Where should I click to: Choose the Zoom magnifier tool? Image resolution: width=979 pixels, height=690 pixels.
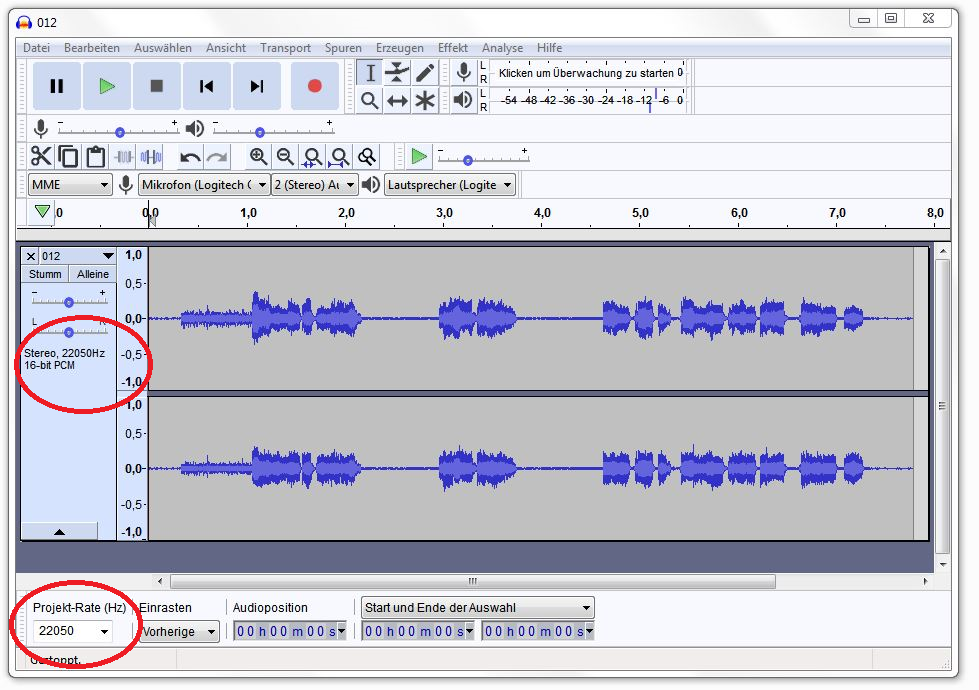370,100
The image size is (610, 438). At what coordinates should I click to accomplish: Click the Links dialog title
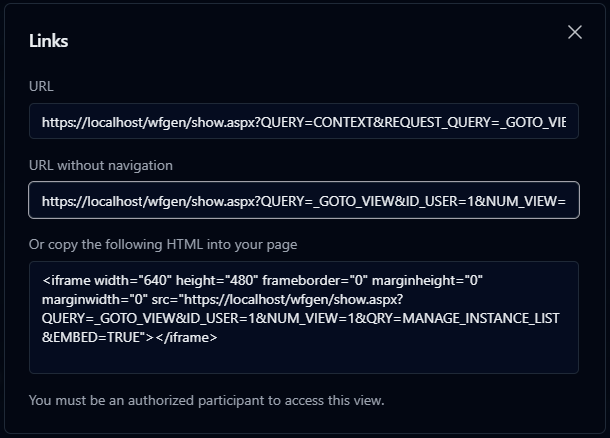[x=48, y=41]
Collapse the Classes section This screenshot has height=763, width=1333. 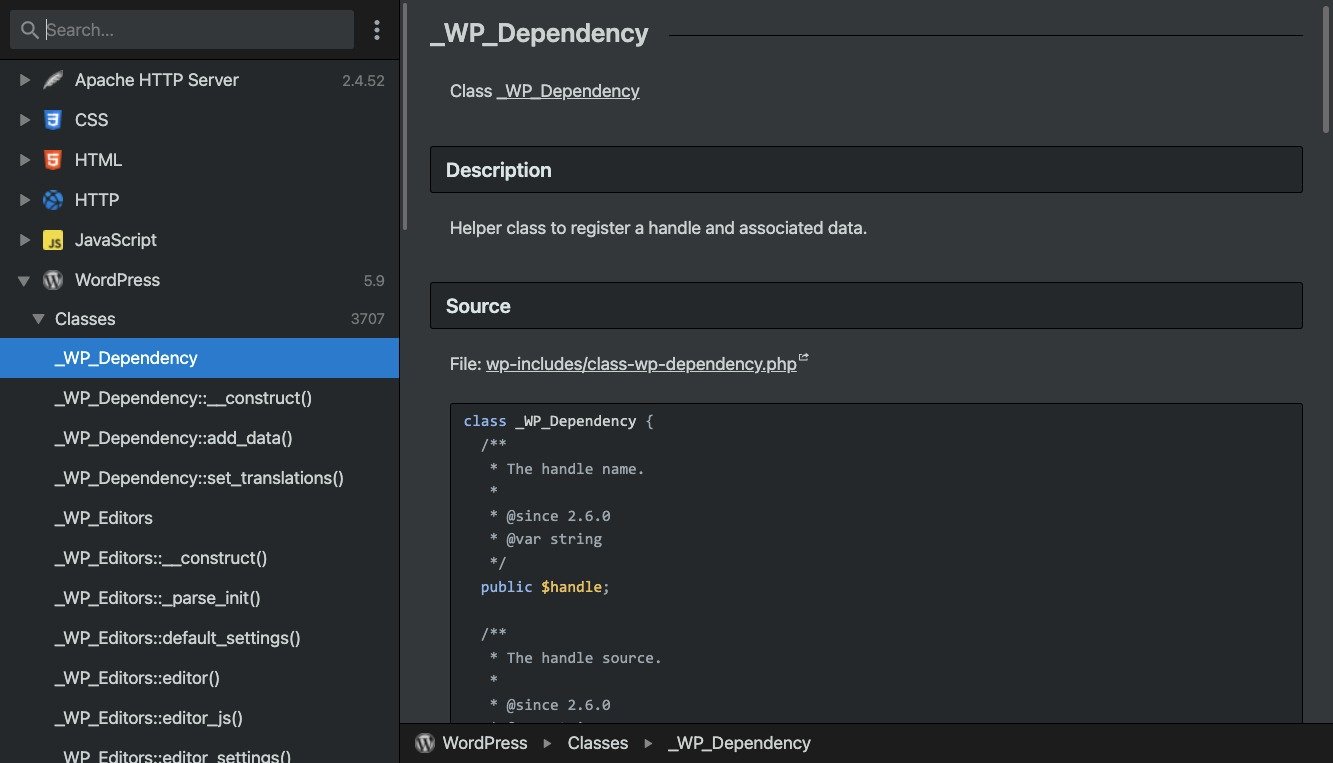(37, 318)
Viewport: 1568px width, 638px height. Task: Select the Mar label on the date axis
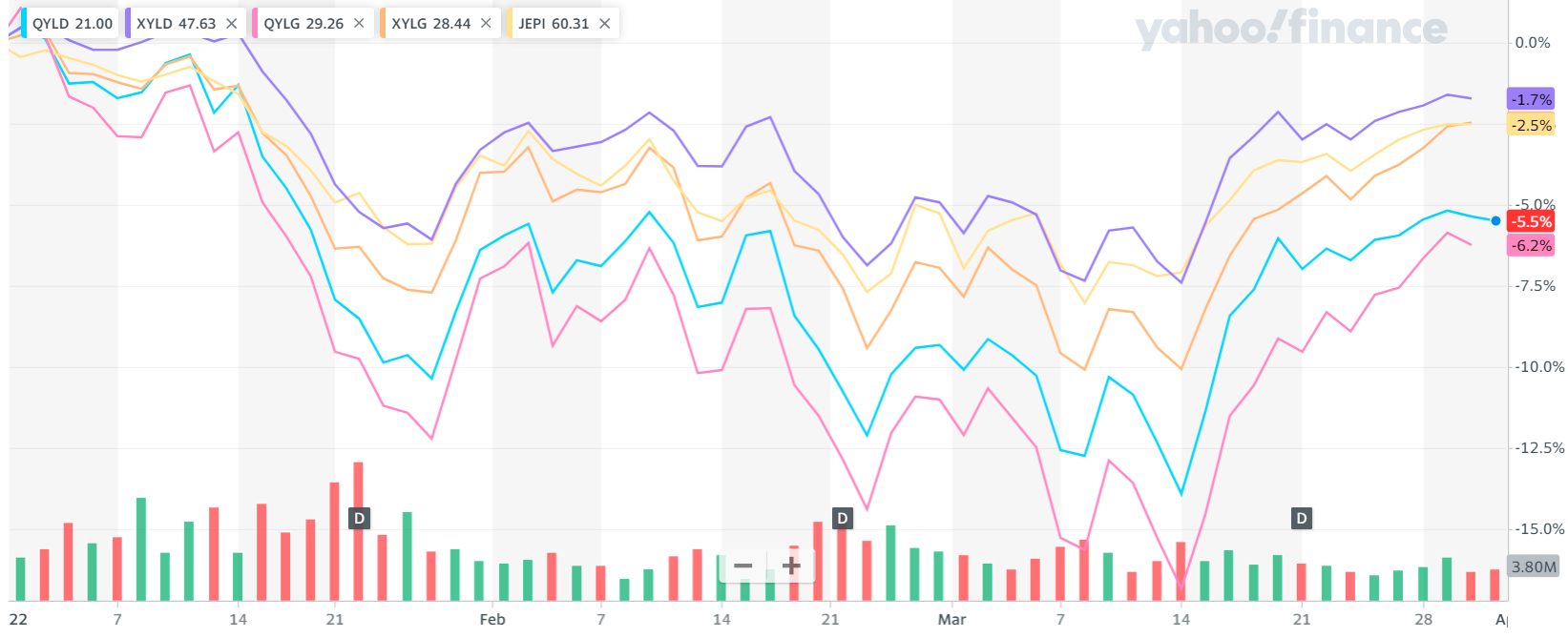click(951, 619)
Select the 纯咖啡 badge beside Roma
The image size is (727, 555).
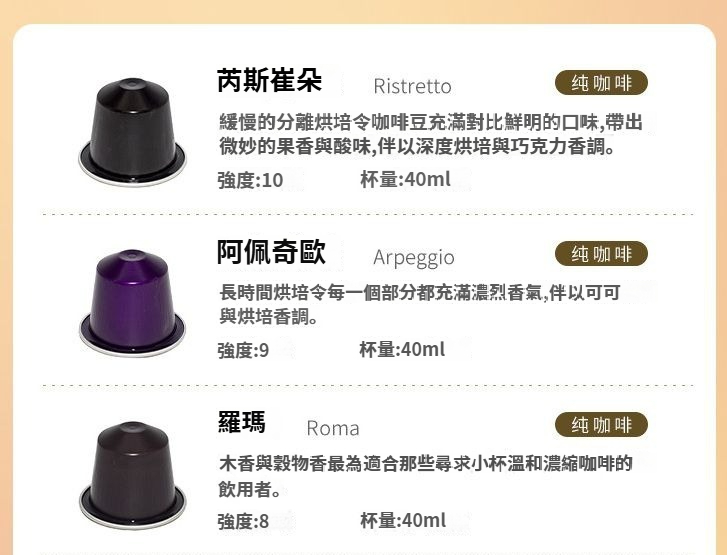pyautogui.click(x=601, y=425)
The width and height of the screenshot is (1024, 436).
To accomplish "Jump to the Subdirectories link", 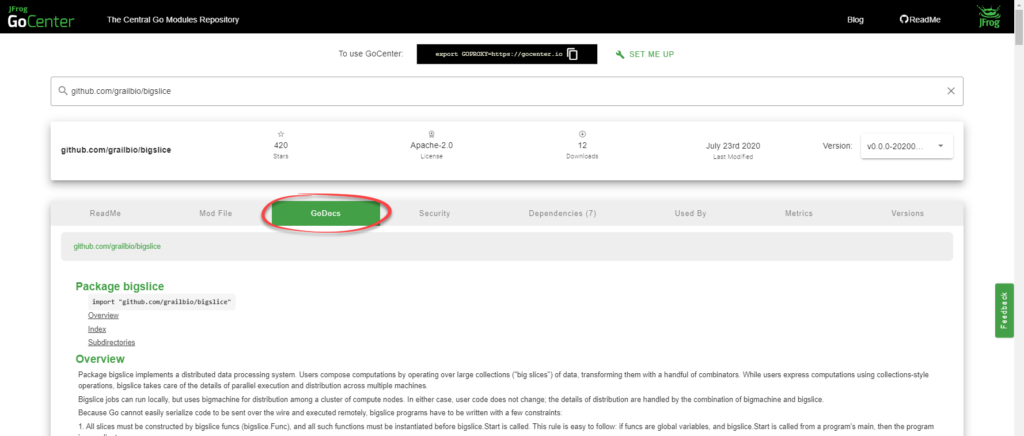I will pyautogui.click(x=111, y=342).
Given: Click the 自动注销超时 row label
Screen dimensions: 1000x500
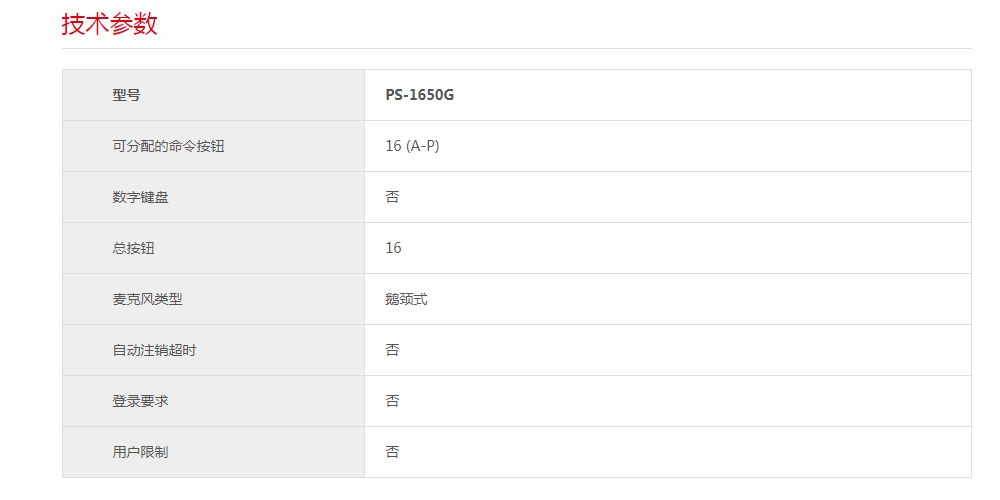Looking at the screenshot, I should pos(148,351).
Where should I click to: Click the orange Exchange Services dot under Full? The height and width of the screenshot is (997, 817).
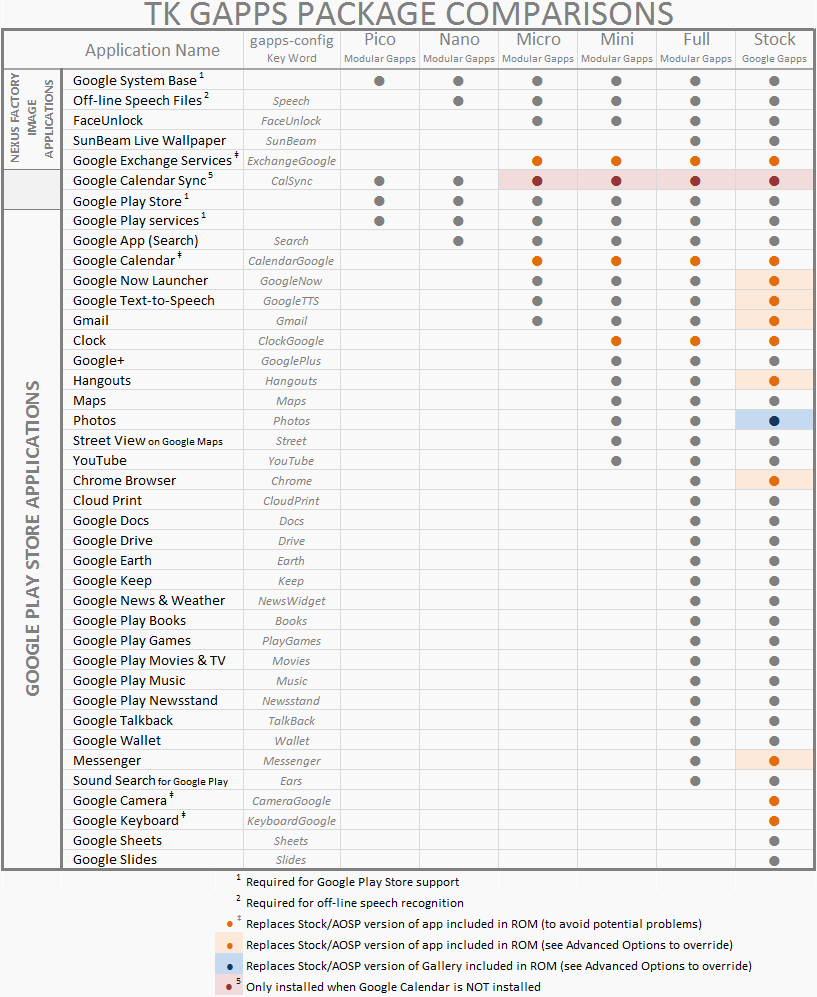(x=695, y=161)
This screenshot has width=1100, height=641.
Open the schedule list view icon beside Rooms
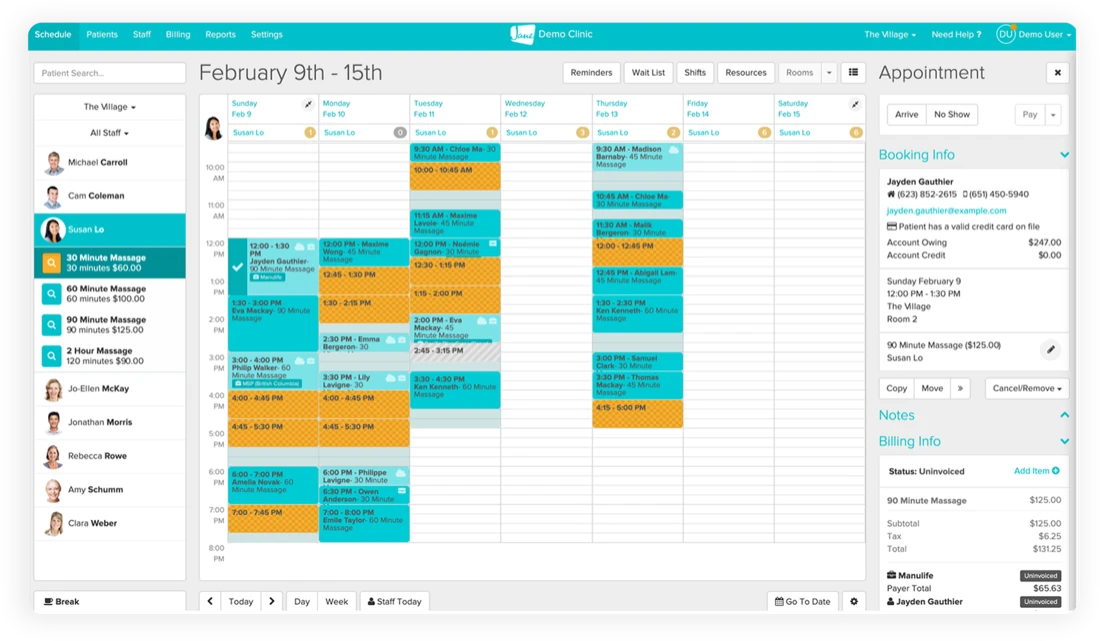point(852,72)
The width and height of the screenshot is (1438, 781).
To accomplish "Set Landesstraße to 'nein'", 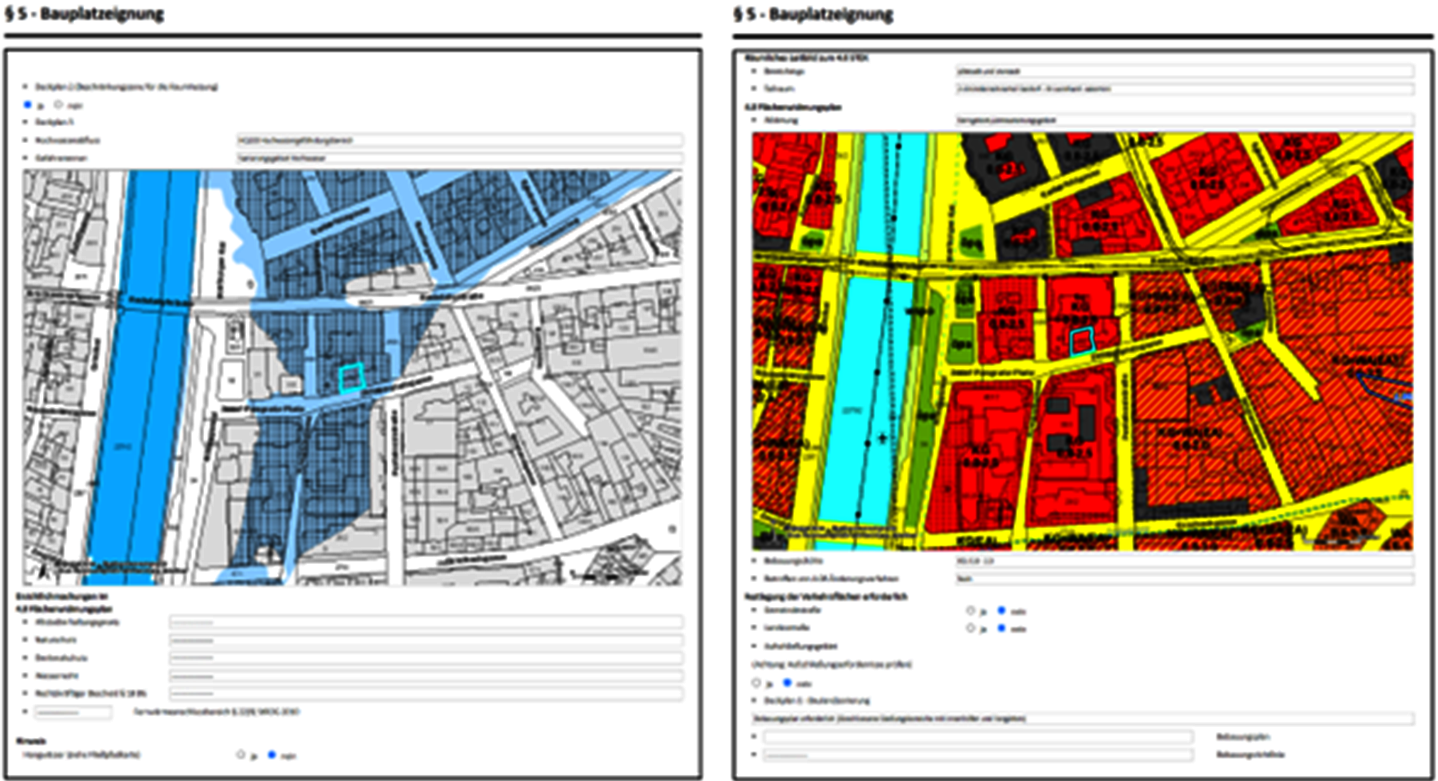I will tap(1001, 628).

= = = =

▶ _Required action_
Give the lines above again exactly, from the one containing "Given: Click the 自动注销超时 row label" to the one containing "This screenshot has width=1100, height=641.", both included, but leave out the pictures.

▶ _Result for this task_
Given: Click the 自动注销超时 row label
Screen dimensions: 1000x500
Looking at the screenshot, I should pos(148,351).
Where should I click to: Click the orange Exchange Services dot under Full? The height and width of the screenshot is (997, 817).
(x=695, y=161)
This screenshot has width=1100, height=641.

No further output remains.